<<<<
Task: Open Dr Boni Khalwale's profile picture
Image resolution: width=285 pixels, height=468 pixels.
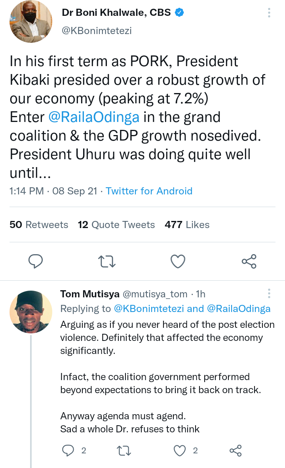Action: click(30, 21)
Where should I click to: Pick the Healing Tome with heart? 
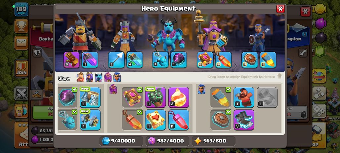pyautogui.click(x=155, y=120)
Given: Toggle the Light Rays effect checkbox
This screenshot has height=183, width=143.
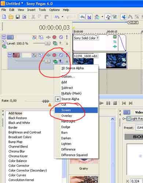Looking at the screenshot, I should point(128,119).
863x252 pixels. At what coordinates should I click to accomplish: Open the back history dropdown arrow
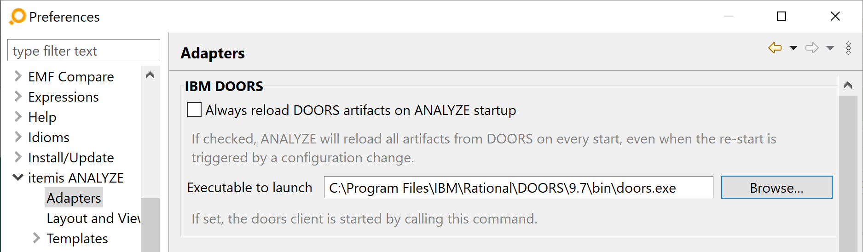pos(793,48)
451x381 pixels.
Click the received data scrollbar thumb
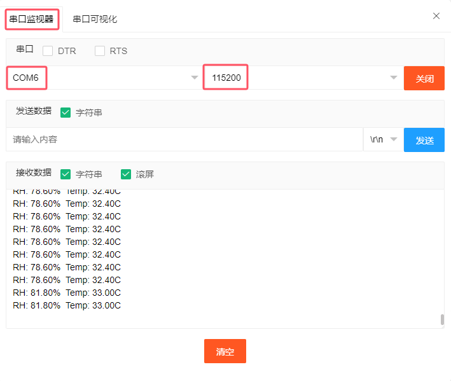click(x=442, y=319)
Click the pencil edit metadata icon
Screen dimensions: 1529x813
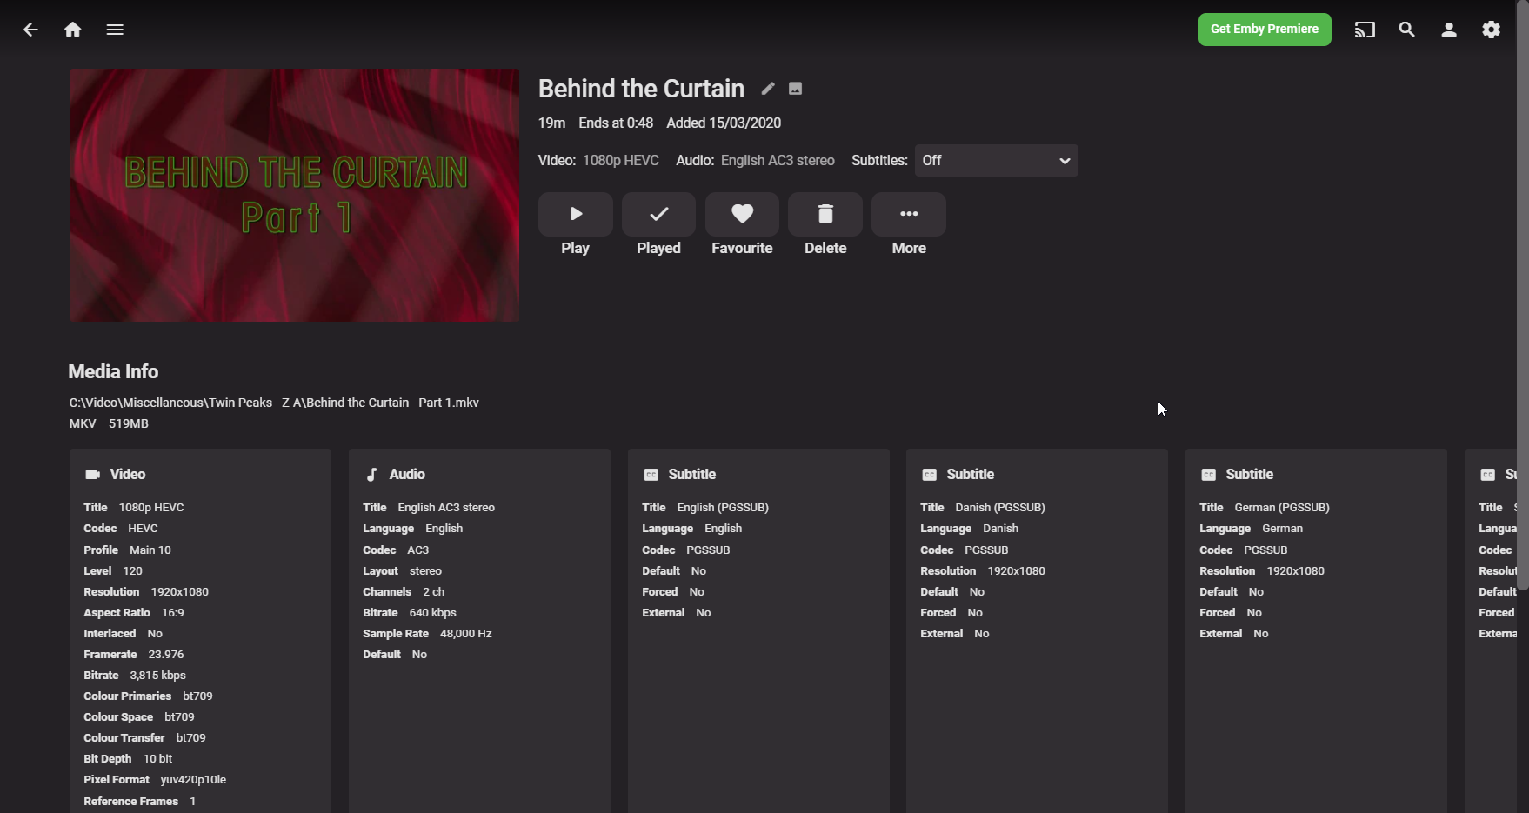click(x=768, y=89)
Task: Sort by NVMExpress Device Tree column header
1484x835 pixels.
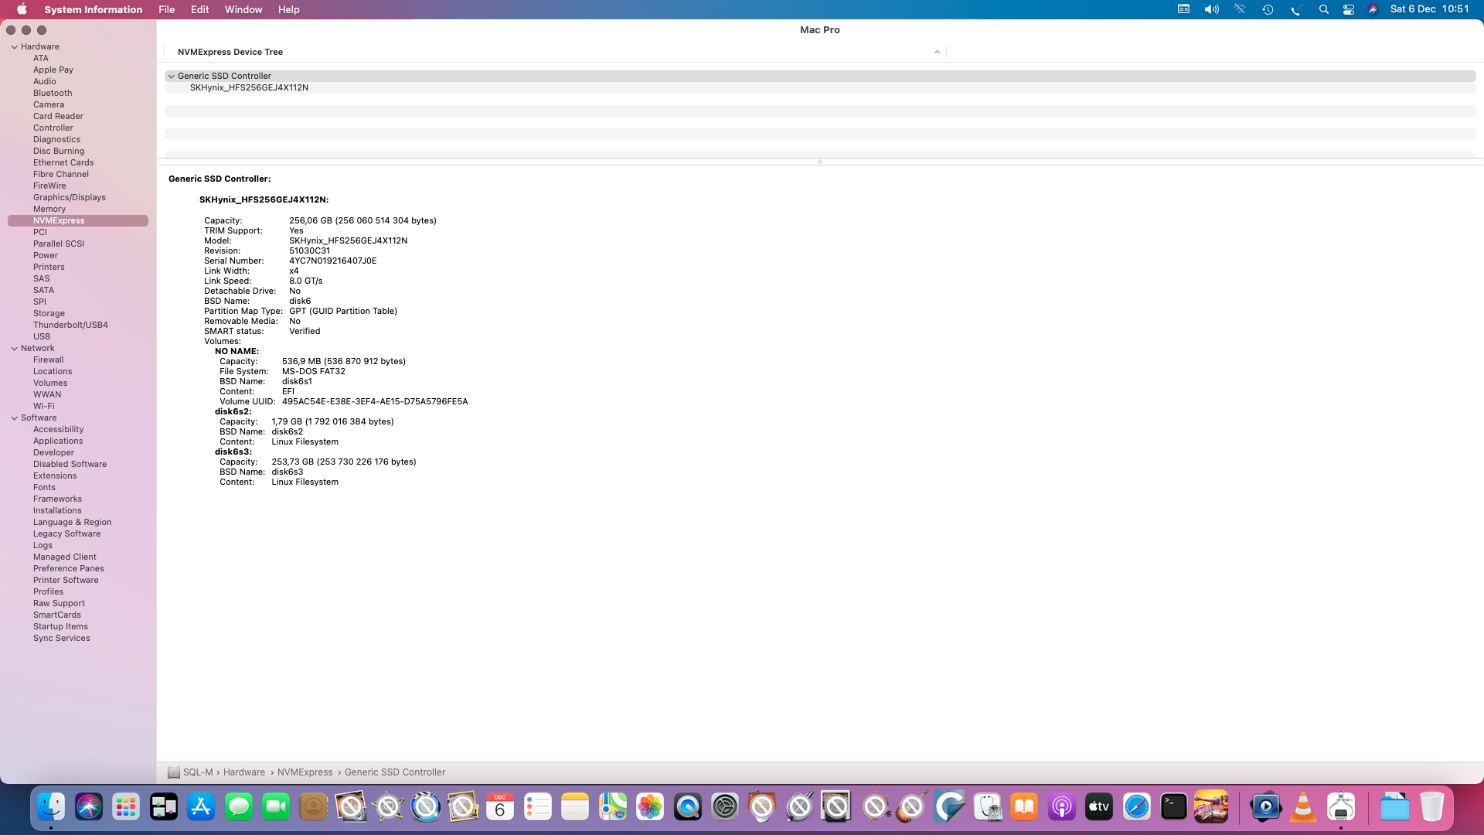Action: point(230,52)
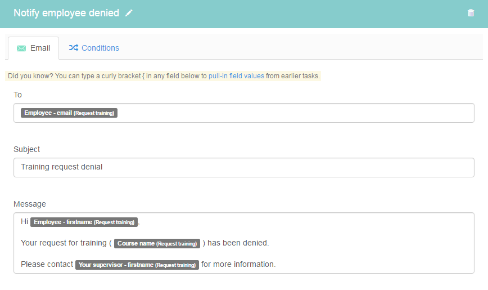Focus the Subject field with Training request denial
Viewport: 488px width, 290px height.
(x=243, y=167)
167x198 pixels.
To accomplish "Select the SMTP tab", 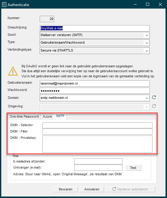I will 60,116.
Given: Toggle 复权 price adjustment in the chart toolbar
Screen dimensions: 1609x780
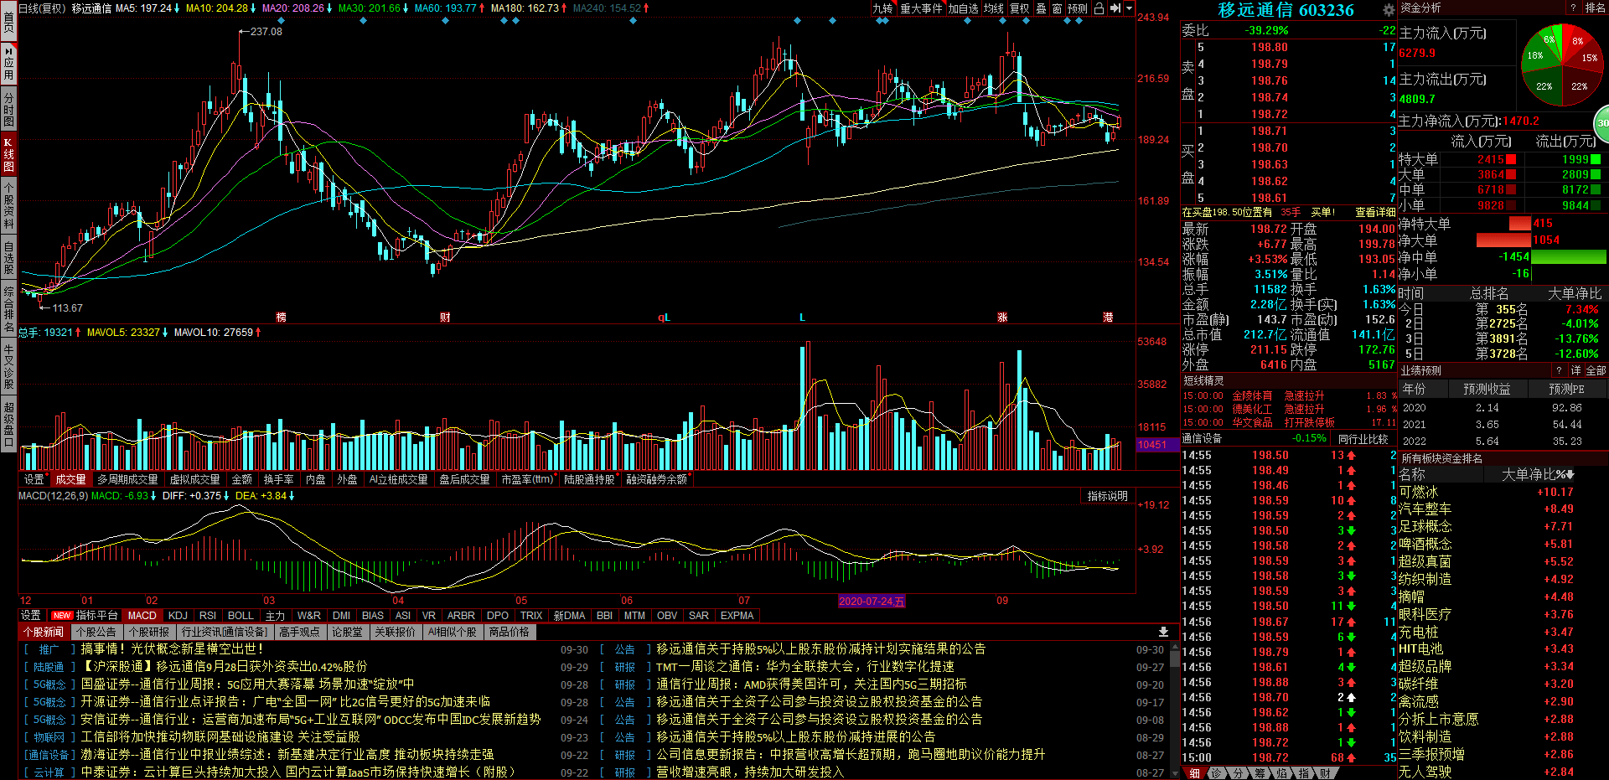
>>>>
**WHAT TO PRODUCE:** Convert everything from the start of the entries down through the line containing "pyautogui.click(x=155, y=120)" into a Markdown table with the columns Row and Line, numbering each row and skipping blank lines. Leave the pictures out of the table.

**SOLUTION:**
| Row | Line |
|---|---|
| 1 | Task: Open Dr Boni Khalwale's profile picture |
| 2 | Image resolution: width=285 pixels, height=468 pixels. |
| 3 | Action: click(30, 21) |
| 4 | Where should I click to: Pick the Healing Tome with heart?  |
| 5 | pyautogui.click(x=155, y=120) |